I'm having trouble blogging because the thing that's most on my mind is the presidential election -- and I don't want to write about it.
If I tell you I don't like discussing politics, I fear it will make me sound apathetic and apolitical. Hardly. I'm a strong Obama supporter though I think he's not enough of a liberal. I'm deeply left wing -- I just don't talk about it much.
Politics in general don't bring me joy. I find no sport in the political argument. Either we agree -- in which case, why talk about it? -- or we don't agree -- in which case, I am unlikely to change your mind. I don't enjoy arguing, I don't enjoy the positioning and the spin. I don't enjoy the competition; I don't consider this play. I snap off the radio. I read the newspapers, The Nation, and the Internet, but I watch TV only once or twice a year. Much of my head-in-sand behavior started in 2000 when Bush became the President Select and I decided I couldn't listen to his voice ever again.

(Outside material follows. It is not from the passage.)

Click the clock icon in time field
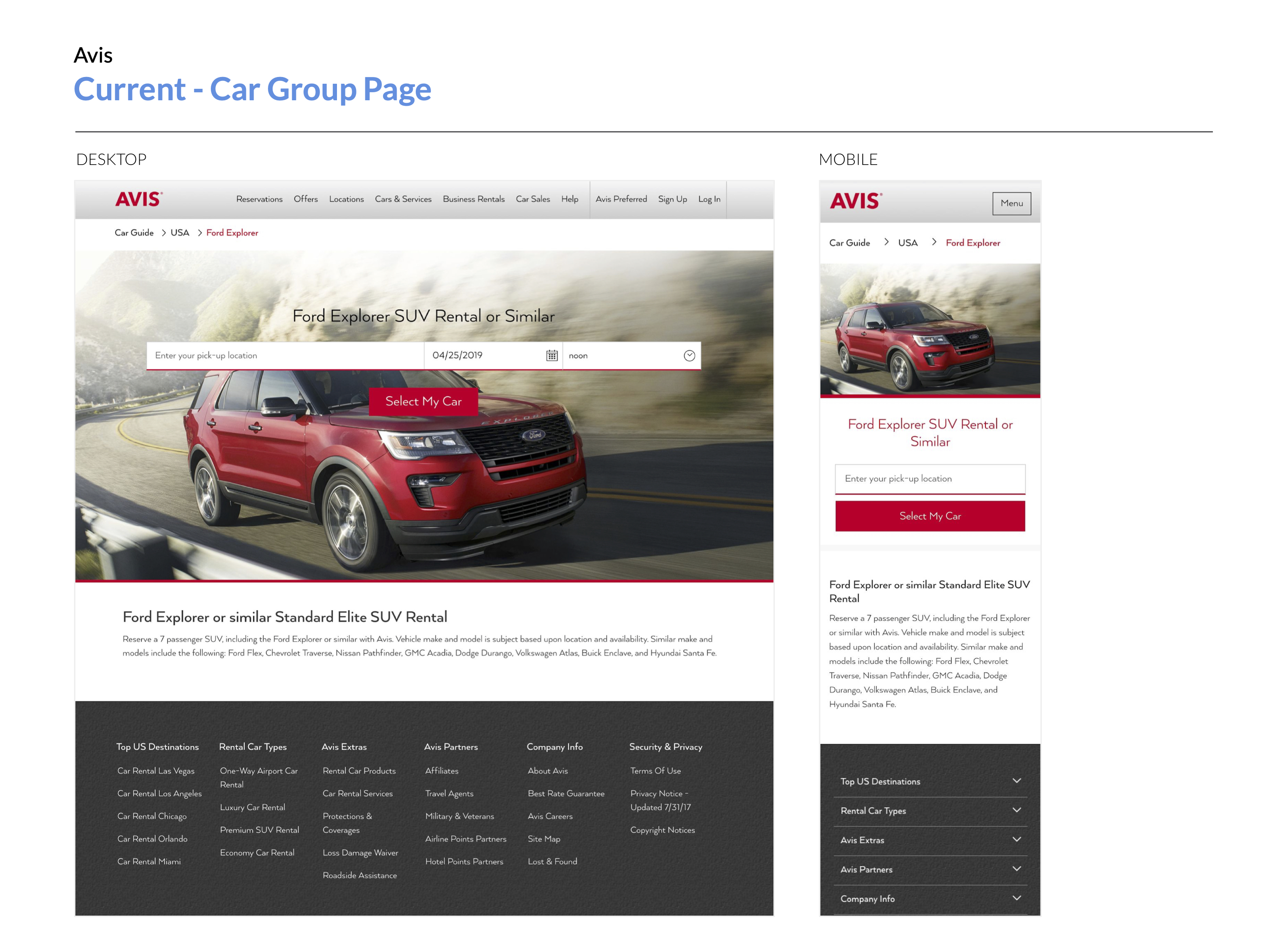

Yet there's so much at stake in this election, so I've paid close attention. In my speech classes at Cal I'm having my students analyze Obama and McCain speaking style -- yes, I get to watch their nomination speeches twice each, oh joy -- but I'm so overloaded. I'm scared, and I'm cranky.
Maybe I've developed an allergy to politics from overexposure. I grew up in a political family, and I followed along and didn't slack. I "made my bones" in the early 1980's when I blockaded Livermore National Labs in an antinuclear demonstration, was arrested, and went to jail. I've marched in many demonstrations, I give money to candidates.
But as far as I'm concerned, I'd love my house to be a politics-free zone. My husband is deeply engaged in this election and the only thing we fight over these days is over politics. We agree completely -- we fight over when to talk about it, and how much ranting is allowed.
I hate it all.
So now you know. I'm not ignoring this election -- hardly -- I just can't write about it right now.
I think tomorrow I'll post a recipe or something.